§ WHAT THE EXERCISE ASKS
Carry on the interview about Goya's Black Paintings and the album artwork from the point where it stops.

SV Maybe there was a different plague in the 1500s, but the human condition remains the same. The emotional response and the electricity in the room when we saw Goya’s Black Paintings, I’ll hold on to that. We didn’t go to the Prado to see those, but the look in Saturn’s eye, that crazed look...

ADC You can’t unsee it. That’s what it means to be creative. You don’t need to do it. If there’s a plague, you don’t need to be making art. Just seeing all of those Black Paintings altogether, it had this energy that was insane. That’s what stayed with us. How do you make something that has the same gravity? We wanted it to be grave because it’s a grave time. And we respect our time. We’re not just gonna be fucking around. Those paintings weren’t fucking around.

SV That was a big takeaway. Between the subject matter in the album, which is black, white and all the colours of the fire, you’re alive and then you’re really fucking dead, and the rest is a dance with chaos.

ADC Saturn Devouring His Son is both fully alive and dead – it’s in action, it’s animated. It’s a snapshot with a past and a future. Icons should be free and have a life of their own – with a past and a potential future. And I think that’s what we did with the album cover image – you can imagine what’s happening before or after the image was taken. That’s also what music is. It’s this beautiful thing that isn’t fixed.

SV We caught it in the middle of things. It allows people to be curious – how did it get there? Where is it going? What is the fire? Is she moving so furiously because she set herself on fire? Or trying to put it out?

ADC Is she a witch? You were dressed like a witch for a lot of the time we spent together. You were wearing a nylon, trash-baggy dress…

SV My trash bag dress! I loved that. But yes, everything had to feel uncanny. It had to feel close to something you’re familiar with, but that pricks your senses so you don’t know how to feel about it. Speaking of optical illusion, I saw your show, ‘The Daemon’, at the Matthew Marks Gallery in LA, and was so struck by the whiteness. That white sunken living room. White, white, white.

St. Vincent on the cover of Wallpaper*, October 2024, shot by David William Baum (Image credit: St. Vincent on the cover of Wallpaper*, October 2024, shot by David Baum)

ADC We couldn’t be in the white room and have conversations in there – blinding west coast sun in a white room was just too much, it was ricocheting in such an insane way. But there was another room, that was all black, which became a contemplative space.

SV In the black space, there was a perfect archway and I said ‘Alex, can we make one of these?’ Because something that helped clarify the album for me is that, musically, there are so many portals. Everything about the record is a portal, between life and death. What is the line that you step over into this new space? I didn’t know it at the time – I was just so energised by this beautiful archway that Alex had made – but in retrospect, it’s a sacred shape and directly relates to the life and death of the record.

§ DATA PROVIDED
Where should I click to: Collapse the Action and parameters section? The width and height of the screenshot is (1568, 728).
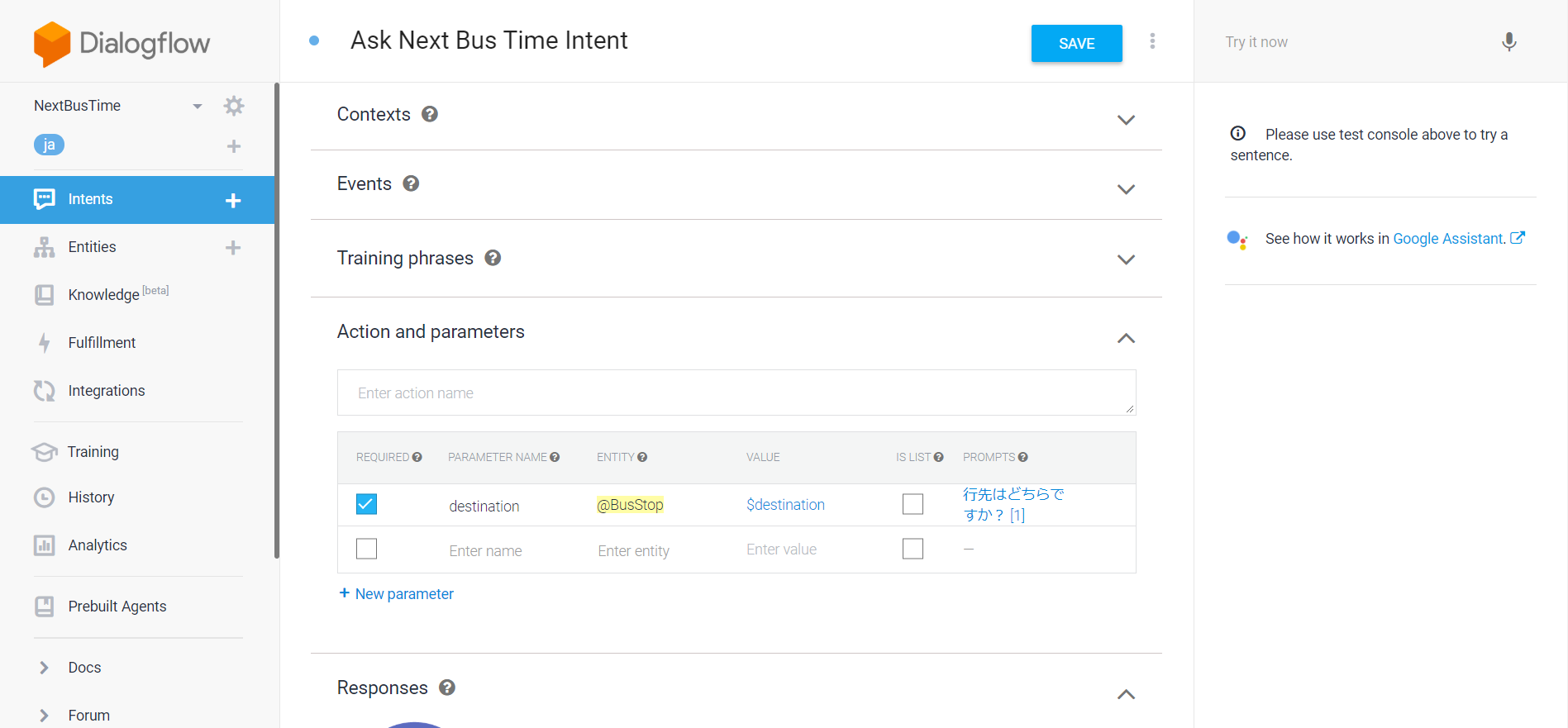[1126, 338]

§ RESULT FOR THIS EXERCISE
ADC Ahead of making ‘The Daemon’ show, I couldn’t have anticipated how the different rooms would feel. Everything sounded different from one space to another, you felt different. The temperature felt different.

SV That’s one thing I wanted to say about the Goya room. I swear to God that the fucking temperature changed.

ADC I always think about seeing The Exorcist where everything is cold. But forreal, I suppose the lights were low, but it was definitely colder in that room.

SV It was palpable. It felt sort of supernatural. It was emotional. You showed me so many things that I fell in love with. Whether or not they directly influenced this work.

ADC We looked through hundreds of books. It was so many things until it wasthe thing it had to be. And that takes time. It was deeply emotional because we don’t take our time and our lives for granted.

SV One thing I want to touch on, as it pertains to making things that are righteous, is a lack of vanity. There was a concerted effort on my part to not be vain in any way. There’s no way to sing your guts out and be ‘Aren’t I pretty now, Daddy?’ And when you do try to preen, it’s creepy.

ADC It goes back to that painting we saw by the fantastic Alfonso Ponce de Léon – he’s preening, but he’s in a car accident. Yours was, ‘Aren’t I pretty, Daddy?’, but also ‘I’m on fire’. The whole performance was full of contradictions, which is what keeps you watching. It defies expectations. It lives in the world of the uncanny.

Autorretrato (Self-Portrait), 1936 by Alfonso Ponce de León (Image credit: Alfonso Ponce De Leon)

SV I wonder if we can laugh about the internal gatefold of the record. You built this beautiful space/non-space. It’s a street corner, but like from Who Framed Roger Rabbit?

ADC Cartoons are meant to be facsimiles of human experience, but they’re allowedto do the things you’re not able to do in the real world. They teach us lessons, show us why our culture is falling apart or what violence looks like. A movie that puts these things at odds with each other, and makes them work out their differences, is endlessly appealing to me.

SV There’s a wonderment that I still get from Who Framed Roger Rabbit?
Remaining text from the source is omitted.